**Requirement:** Retype the records exactly.

===== Data extracts

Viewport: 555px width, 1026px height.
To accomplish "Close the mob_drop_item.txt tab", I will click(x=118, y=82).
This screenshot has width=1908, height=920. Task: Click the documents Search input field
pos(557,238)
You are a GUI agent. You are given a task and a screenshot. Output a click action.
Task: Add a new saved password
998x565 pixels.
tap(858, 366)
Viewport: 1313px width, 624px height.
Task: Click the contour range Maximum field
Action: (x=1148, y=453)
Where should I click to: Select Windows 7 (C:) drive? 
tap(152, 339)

==========

**Exercise solution:**
Viewport: 555px width, 1026px height.
To accomplish "Close the mob_drop_item.txt tab", I will click(x=118, y=82).
This screenshot has width=1908, height=920. Task: Click the documents Search input field
pos(557,238)
You are a GUI agent. You are given a task and a screenshot. Output a click action.
Task: Add a new saved password
998x565 pixels.
tap(858, 366)
Viewport: 1313px width, 624px height.
Task: Click the contour range Maximum field
Action: (x=1148, y=453)
Where should I click to: Select Windows 7 (C:) drive? 
tap(152, 339)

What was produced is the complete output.